Reputation: 1599
Not sure how to have this logic implemented, I know how to do it a single file :
- name: Obtain information about a file
win_stat:
path: "C:\myfile.txt"
register: fileinfo
- [...]
when: fileinfo.exists == False
how should I go with a list of files?
Upvotes: 2
Views: 9356
Reputation: 17481
If you just want to reduce the steps for doing this, you should be able to do your download step (not shown in your example) with ignore_errors: yes
on your download commands. If you use a combination of ignore_errors: yes
and register
, you can even tell whether the command failed.

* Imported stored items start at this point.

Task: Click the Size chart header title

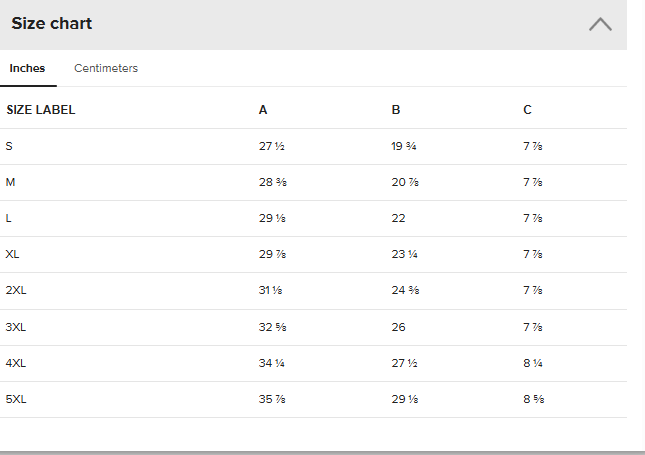Action: coord(52,23)
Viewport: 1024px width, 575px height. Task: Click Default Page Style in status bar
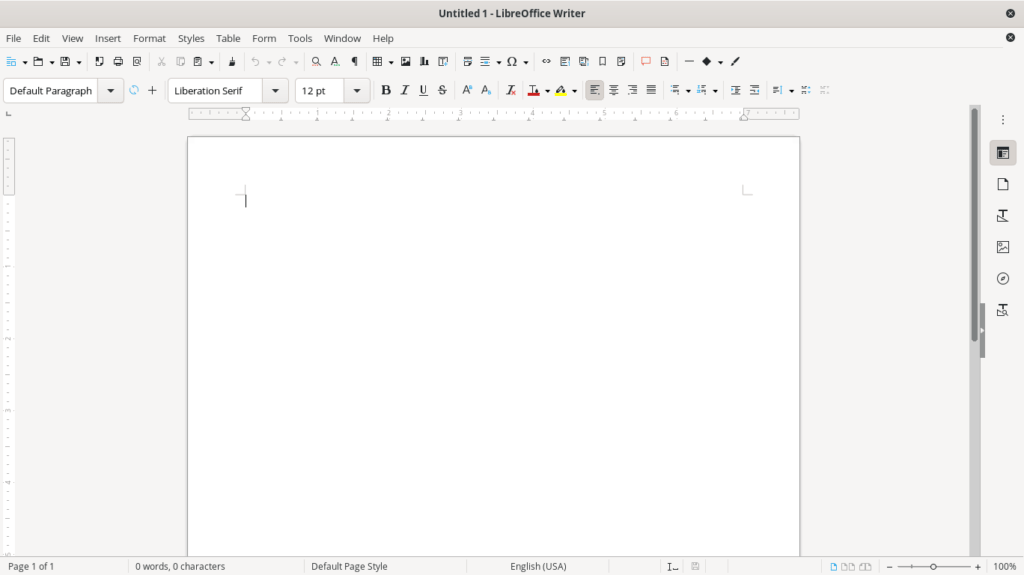point(349,566)
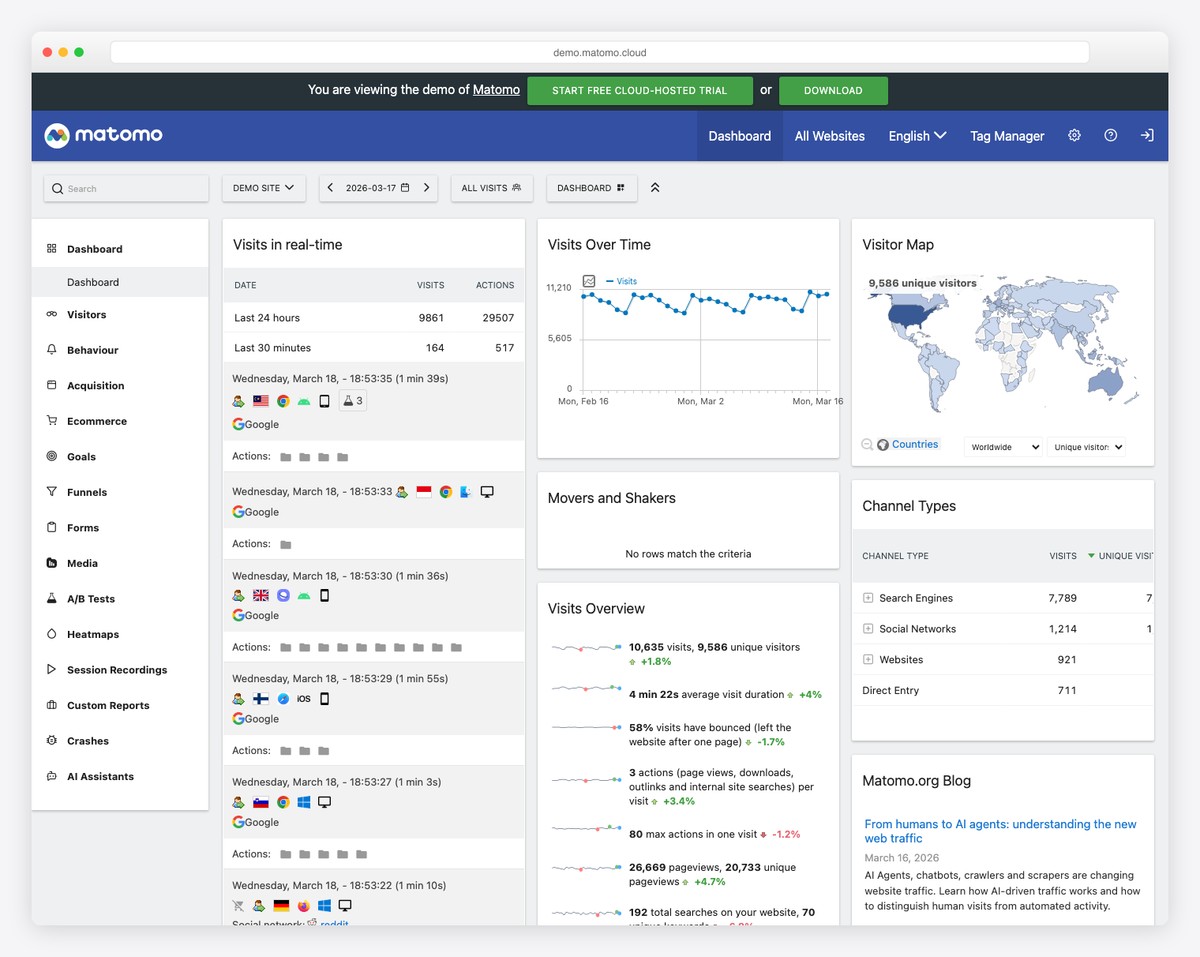
Task: Open the help question mark icon
Action: click(x=1110, y=134)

If you're looking to make it a bit more efficient, you can do the stat in a single task and then examine the results of that. When you execute a task with a list, you get a hash of answers.

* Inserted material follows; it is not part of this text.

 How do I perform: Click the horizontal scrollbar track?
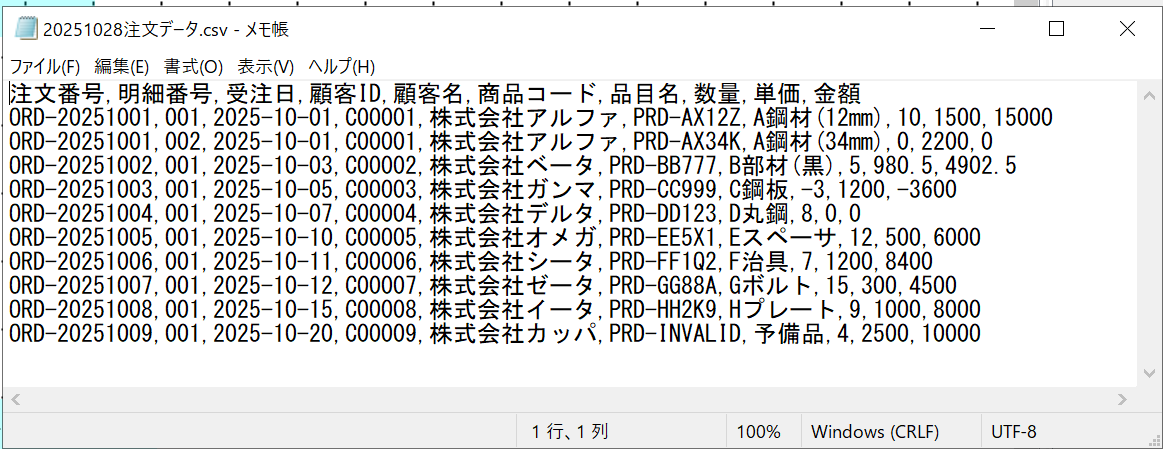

Assuming you have a list of file names/paths in ssh_key_config
, you use the stat and then you can loop over the items (which conveniently have the file name in them).

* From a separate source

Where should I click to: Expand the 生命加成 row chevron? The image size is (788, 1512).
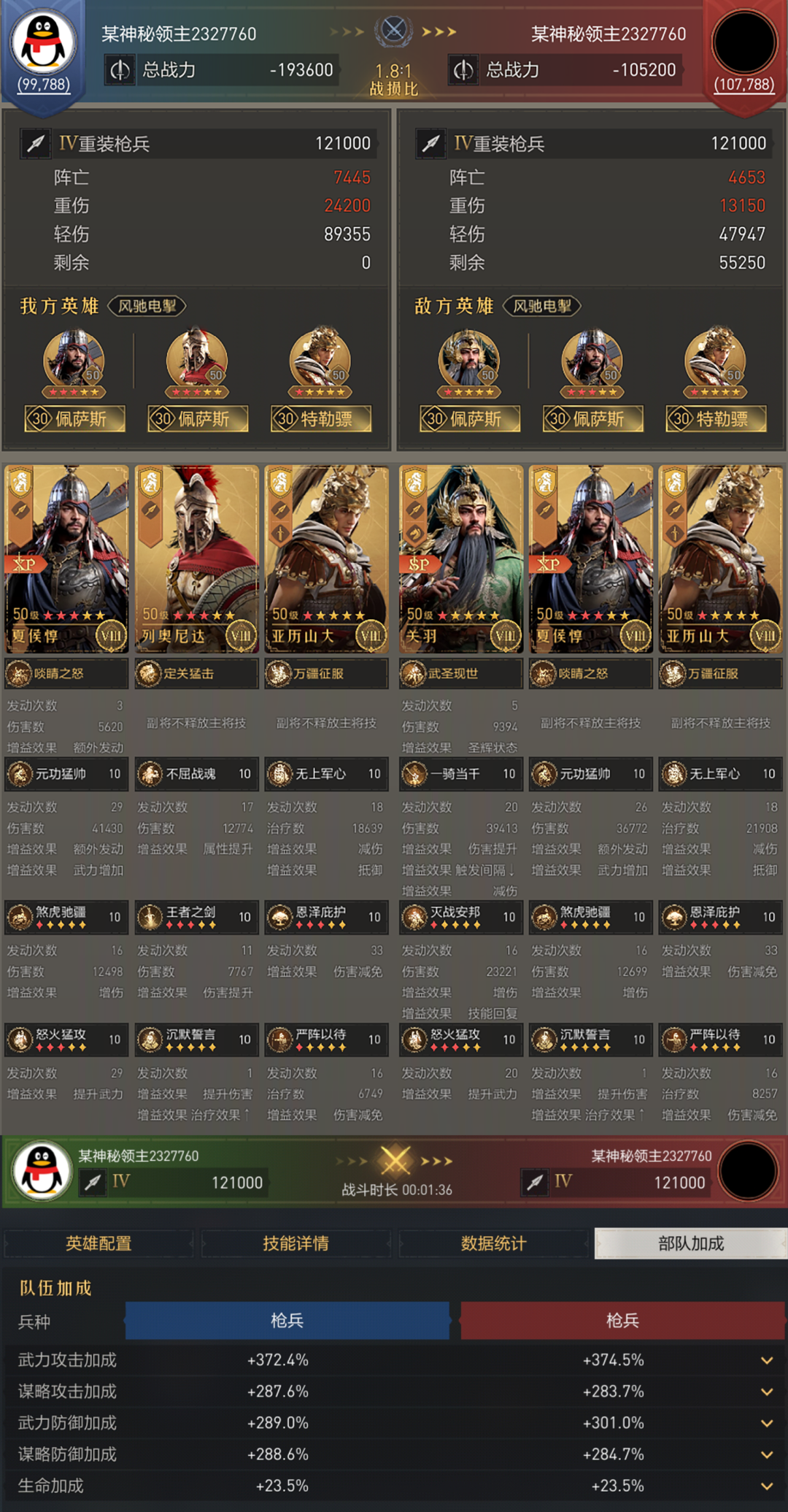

- name: Check to see if file exists
stat:
path: "{{ remote_dir }}/{{ item }}"
register: stat_results
with_items: "{{ target_files }}"
ignore_errors: True
- name: perform operation
fetch:
src: "{{ remote_dir }}/{{ item.item }}"
dest: "{{ your_dest_dir }}"
flat: yes
with_items: "{{ stat_results.results }}"
when: item.stat.exists == False
In this case, the assumptions are that remote_dir
contains the remote directory on the host, target_files
contains the actual file names, and your_dest_dir
contains the location you want the files placed locally.
I don't do much with Windows and Ansible, but win_stat
is documented pretty much the same as stat
, so you can likely just replace that.
Also note that this expects the list of files, not a glob. If you use a glob (for example, you want to retrieve all files with a certain extension from the remote), then you would not use the with_items
clause, and you'd need to use the item.stat.filename
and/or item.stat.path
to retrieve the file remotely (since the item.item
would contain the request item, which would be the glob.